▶ **WORK REQUIRED**: Reproduce the part of the data that opens with the line containing "You are a computer-use agent. The image" and closes with the line containing "Click the funnel", changing "computer-use agent" to "desktop automation agent" and leaving everything else as it stands.

▶ **PROVIDED ENTRIES**:

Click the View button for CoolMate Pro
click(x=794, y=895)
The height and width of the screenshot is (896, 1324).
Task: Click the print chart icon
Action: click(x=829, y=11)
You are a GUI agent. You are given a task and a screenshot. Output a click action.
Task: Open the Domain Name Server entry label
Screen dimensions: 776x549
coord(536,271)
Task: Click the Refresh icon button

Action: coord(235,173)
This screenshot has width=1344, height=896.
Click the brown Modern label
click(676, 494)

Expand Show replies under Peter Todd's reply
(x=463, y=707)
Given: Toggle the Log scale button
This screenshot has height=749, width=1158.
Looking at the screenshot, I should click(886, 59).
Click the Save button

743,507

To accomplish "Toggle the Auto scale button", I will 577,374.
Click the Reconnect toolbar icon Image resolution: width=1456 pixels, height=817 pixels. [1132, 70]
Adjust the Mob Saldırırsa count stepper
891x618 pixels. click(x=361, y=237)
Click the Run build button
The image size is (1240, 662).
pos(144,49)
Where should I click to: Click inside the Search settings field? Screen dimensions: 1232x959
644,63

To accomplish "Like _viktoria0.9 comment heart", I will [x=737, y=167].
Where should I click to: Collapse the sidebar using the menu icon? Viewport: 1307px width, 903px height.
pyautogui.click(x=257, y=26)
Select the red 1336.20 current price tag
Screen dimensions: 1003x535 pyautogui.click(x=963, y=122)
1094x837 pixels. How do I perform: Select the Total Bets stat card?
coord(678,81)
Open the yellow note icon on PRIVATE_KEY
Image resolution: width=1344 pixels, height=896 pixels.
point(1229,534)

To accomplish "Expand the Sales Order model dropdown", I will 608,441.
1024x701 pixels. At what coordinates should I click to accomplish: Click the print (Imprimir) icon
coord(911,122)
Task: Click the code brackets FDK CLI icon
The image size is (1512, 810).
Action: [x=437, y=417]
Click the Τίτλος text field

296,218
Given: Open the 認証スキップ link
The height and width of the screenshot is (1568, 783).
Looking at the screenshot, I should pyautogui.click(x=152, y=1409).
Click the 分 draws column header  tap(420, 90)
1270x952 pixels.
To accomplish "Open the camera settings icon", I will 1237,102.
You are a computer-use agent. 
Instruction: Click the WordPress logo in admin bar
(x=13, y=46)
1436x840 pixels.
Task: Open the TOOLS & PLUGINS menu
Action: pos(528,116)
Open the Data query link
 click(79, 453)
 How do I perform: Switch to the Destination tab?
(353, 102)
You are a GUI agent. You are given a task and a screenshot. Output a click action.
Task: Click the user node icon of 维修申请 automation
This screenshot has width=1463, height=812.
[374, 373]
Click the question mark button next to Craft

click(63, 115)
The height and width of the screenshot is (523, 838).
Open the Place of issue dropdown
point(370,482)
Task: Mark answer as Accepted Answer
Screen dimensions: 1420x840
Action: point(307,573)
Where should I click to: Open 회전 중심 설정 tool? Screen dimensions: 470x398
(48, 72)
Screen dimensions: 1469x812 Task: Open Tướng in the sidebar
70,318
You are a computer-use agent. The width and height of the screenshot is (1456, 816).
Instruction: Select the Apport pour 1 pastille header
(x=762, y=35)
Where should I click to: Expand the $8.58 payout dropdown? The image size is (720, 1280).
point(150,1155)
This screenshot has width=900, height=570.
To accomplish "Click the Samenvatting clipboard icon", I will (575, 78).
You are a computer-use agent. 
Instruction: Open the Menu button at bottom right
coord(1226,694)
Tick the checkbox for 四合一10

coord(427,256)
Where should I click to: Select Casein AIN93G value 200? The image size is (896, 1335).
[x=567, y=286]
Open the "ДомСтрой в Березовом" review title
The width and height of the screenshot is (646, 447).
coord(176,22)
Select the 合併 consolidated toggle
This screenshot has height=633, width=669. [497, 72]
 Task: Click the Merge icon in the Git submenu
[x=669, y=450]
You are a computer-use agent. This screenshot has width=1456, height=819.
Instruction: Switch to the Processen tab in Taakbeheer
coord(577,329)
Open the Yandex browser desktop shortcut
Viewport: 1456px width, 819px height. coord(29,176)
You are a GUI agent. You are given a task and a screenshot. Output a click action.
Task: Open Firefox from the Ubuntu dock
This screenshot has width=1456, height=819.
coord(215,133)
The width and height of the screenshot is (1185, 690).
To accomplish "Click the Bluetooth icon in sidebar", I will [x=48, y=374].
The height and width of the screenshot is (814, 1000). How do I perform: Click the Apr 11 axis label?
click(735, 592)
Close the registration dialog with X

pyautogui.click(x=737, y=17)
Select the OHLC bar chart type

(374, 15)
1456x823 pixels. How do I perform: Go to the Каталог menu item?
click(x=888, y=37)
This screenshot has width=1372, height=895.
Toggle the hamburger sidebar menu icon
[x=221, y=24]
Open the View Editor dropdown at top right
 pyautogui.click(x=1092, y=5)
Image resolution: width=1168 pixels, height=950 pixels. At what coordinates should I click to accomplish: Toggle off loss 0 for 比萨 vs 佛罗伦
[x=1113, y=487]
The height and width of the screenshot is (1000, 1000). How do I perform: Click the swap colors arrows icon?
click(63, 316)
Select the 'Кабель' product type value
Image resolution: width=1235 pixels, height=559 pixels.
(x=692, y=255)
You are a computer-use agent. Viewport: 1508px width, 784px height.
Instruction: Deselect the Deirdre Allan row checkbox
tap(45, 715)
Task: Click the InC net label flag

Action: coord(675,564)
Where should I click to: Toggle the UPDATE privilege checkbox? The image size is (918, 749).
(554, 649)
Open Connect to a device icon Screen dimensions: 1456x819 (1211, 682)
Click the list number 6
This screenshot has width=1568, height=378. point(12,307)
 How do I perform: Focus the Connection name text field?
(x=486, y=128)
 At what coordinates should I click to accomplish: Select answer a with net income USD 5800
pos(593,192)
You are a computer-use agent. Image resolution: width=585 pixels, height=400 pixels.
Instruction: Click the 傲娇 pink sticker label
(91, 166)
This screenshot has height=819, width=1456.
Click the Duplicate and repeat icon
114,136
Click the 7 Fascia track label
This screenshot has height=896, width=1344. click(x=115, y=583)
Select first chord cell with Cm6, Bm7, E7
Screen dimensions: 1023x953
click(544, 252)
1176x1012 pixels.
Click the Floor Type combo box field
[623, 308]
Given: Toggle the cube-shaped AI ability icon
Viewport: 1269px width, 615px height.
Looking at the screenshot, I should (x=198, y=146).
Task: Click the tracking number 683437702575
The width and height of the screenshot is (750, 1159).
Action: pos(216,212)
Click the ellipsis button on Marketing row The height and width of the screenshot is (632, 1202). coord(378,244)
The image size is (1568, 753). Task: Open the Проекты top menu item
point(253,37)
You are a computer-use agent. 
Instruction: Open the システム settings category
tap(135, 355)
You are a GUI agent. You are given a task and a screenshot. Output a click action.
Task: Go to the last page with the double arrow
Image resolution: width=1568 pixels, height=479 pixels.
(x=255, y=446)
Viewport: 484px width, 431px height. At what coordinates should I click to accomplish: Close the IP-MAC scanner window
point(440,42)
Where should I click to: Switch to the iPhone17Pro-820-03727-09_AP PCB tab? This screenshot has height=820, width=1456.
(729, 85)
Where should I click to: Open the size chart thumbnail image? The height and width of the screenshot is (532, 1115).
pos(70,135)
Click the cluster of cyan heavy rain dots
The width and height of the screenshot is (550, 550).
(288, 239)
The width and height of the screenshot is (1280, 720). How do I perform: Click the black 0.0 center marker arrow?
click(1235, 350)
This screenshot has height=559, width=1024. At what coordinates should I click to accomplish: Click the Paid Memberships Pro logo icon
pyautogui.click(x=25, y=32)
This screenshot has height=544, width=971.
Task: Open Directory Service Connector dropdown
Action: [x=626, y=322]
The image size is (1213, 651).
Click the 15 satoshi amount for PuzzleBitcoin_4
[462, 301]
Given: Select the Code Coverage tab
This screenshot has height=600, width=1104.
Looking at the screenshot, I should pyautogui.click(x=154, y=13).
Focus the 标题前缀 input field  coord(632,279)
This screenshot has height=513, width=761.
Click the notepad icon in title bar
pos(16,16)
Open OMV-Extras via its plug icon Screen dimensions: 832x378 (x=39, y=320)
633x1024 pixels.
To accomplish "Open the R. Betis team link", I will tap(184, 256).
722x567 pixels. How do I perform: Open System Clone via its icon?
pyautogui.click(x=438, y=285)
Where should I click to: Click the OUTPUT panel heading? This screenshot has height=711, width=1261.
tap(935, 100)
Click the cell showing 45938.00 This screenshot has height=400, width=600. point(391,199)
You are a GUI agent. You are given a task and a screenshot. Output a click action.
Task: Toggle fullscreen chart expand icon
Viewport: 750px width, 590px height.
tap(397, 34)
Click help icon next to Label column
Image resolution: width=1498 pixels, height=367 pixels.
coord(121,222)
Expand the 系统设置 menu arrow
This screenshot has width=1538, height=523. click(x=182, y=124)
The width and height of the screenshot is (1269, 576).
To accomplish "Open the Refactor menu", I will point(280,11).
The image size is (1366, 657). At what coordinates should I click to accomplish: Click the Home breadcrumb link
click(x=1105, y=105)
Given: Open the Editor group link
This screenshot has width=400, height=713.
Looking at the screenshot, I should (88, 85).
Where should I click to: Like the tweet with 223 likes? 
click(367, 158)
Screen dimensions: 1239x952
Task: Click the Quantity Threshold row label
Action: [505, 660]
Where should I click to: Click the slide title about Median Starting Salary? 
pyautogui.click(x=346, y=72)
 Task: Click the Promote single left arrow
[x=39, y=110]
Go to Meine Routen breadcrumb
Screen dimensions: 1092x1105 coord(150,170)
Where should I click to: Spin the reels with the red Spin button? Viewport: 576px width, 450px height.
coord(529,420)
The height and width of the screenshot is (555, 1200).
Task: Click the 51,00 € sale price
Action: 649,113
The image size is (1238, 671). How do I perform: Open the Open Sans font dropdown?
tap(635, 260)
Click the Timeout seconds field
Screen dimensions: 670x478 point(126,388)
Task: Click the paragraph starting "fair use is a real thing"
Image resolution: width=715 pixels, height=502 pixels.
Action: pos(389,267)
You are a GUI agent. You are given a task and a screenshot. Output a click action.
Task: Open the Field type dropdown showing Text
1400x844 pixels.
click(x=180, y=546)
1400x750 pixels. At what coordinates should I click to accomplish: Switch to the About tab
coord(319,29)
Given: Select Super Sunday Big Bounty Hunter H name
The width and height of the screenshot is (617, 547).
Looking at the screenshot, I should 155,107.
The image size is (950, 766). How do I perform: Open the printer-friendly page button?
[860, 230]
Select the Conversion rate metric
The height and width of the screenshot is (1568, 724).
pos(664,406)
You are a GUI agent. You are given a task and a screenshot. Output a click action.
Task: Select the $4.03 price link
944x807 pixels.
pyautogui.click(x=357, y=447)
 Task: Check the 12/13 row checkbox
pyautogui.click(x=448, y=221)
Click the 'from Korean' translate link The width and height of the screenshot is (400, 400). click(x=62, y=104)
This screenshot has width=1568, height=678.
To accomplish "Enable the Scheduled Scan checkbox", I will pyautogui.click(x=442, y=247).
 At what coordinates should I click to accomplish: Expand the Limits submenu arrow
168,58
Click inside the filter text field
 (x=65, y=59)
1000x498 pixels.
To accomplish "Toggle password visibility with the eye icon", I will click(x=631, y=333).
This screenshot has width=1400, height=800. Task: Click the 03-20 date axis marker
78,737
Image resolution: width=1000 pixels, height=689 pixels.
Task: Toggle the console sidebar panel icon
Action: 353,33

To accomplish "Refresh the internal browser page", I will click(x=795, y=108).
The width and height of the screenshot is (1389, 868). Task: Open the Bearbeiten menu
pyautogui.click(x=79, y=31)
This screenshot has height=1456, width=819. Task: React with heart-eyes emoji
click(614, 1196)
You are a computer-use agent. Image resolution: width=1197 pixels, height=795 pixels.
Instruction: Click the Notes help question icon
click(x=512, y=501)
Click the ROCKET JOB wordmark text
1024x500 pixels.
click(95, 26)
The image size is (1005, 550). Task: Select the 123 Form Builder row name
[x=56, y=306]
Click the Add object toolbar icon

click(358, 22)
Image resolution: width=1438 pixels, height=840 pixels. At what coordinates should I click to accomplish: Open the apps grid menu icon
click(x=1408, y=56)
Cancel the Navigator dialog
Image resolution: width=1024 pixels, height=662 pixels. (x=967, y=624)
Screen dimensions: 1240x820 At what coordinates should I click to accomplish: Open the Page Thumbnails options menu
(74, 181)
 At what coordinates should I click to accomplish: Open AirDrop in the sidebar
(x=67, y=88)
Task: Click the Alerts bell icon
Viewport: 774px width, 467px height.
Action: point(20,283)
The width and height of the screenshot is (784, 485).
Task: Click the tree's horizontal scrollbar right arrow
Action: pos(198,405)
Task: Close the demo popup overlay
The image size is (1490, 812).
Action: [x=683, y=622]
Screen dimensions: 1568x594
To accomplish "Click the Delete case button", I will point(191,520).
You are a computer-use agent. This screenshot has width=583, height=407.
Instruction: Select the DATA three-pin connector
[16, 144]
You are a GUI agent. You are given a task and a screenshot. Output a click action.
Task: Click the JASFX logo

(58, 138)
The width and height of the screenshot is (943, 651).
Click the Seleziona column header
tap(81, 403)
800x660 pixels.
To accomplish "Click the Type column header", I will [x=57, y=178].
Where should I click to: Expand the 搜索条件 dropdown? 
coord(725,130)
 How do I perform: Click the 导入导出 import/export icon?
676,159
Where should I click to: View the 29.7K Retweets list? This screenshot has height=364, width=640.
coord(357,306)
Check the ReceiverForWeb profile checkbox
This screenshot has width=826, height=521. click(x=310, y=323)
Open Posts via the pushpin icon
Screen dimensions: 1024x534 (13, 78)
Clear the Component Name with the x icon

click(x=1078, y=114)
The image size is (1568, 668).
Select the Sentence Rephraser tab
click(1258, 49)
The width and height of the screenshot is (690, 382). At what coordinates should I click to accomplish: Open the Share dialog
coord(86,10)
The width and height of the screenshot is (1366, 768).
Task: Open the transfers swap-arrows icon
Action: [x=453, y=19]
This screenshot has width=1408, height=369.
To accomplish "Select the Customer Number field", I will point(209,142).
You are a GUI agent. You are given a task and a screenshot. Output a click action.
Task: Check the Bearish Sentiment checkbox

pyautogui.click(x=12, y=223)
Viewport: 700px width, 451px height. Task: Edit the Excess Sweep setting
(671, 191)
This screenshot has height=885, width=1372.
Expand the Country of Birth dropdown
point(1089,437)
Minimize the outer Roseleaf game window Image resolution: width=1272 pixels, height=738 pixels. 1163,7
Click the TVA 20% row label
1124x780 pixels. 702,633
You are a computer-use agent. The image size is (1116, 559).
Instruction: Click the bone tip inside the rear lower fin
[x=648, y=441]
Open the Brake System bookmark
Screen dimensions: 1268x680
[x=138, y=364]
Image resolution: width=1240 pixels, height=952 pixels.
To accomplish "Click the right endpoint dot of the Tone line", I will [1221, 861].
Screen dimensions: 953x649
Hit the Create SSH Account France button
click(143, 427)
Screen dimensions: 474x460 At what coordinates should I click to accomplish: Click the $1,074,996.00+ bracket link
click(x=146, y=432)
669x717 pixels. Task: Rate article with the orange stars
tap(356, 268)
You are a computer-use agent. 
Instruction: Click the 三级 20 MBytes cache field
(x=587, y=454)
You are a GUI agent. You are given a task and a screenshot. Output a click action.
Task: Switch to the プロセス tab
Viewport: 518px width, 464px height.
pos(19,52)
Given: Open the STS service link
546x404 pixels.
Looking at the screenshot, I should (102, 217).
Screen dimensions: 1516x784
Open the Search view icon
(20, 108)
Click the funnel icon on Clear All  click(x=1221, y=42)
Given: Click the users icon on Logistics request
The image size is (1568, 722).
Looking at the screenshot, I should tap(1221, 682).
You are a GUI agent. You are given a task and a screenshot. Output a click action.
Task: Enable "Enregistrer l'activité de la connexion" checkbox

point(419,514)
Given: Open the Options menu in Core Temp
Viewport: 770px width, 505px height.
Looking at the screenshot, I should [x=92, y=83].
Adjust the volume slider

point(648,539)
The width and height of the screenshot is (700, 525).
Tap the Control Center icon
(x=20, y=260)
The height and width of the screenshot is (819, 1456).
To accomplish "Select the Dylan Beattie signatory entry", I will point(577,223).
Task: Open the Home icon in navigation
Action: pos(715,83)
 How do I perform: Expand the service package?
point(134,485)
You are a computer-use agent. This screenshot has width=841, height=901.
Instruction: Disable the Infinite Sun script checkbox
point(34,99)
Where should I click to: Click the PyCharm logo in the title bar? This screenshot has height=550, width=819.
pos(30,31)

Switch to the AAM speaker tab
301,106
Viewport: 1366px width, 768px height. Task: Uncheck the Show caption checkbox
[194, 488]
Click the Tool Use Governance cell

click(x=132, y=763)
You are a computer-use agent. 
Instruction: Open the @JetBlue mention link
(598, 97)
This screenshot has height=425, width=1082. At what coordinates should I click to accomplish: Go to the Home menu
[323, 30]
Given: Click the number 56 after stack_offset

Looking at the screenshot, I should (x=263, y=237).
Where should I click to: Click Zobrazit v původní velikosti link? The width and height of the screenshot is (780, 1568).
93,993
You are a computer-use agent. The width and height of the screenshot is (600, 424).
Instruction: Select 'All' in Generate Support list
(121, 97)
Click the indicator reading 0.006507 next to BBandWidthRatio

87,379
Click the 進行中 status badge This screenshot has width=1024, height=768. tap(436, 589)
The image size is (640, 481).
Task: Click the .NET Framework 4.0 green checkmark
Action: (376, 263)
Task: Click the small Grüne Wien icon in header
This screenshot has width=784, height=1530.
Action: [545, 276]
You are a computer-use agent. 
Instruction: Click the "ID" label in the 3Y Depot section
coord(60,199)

▶ **RESPONSE TO THIS TASK**:
You are a desktop automation agent. The image size is (1116, 559).
Instruction: Click the bone tip inside the rear lower fin
[x=648, y=441]
Open the Brake System bookmark
Screen dimensions: 1268x680
[x=138, y=364]
Image resolution: width=1240 pixels, height=952 pixels.
To accomplish "Click the right endpoint dot of the Tone line", I will [1221, 861].
Screen dimensions: 953x649
Hit the Create SSH Account France button
click(143, 427)
Screen dimensions: 474x460 At what coordinates should I click to accomplish: Click the $1,074,996.00+ bracket link
click(x=146, y=432)
669x717 pixels. Task: Rate article with the orange stars
tap(356, 268)
You are a desktop automation agent. 
Instruction: Click the 三级 20 MBytes cache field
(x=587, y=454)
You are a GUI agent. You are given a task and a screenshot. Output a click action.
Task: Switch to the プロセス tab
Viewport: 518px width, 464px height.
pos(19,52)
Given: Open the STS service link
546x404 pixels.
Looking at the screenshot, I should (102, 217).
Screen dimensions: 1516x784
Open the Search view icon
(20, 108)
Click the funnel icon on Clear All  click(x=1221, y=42)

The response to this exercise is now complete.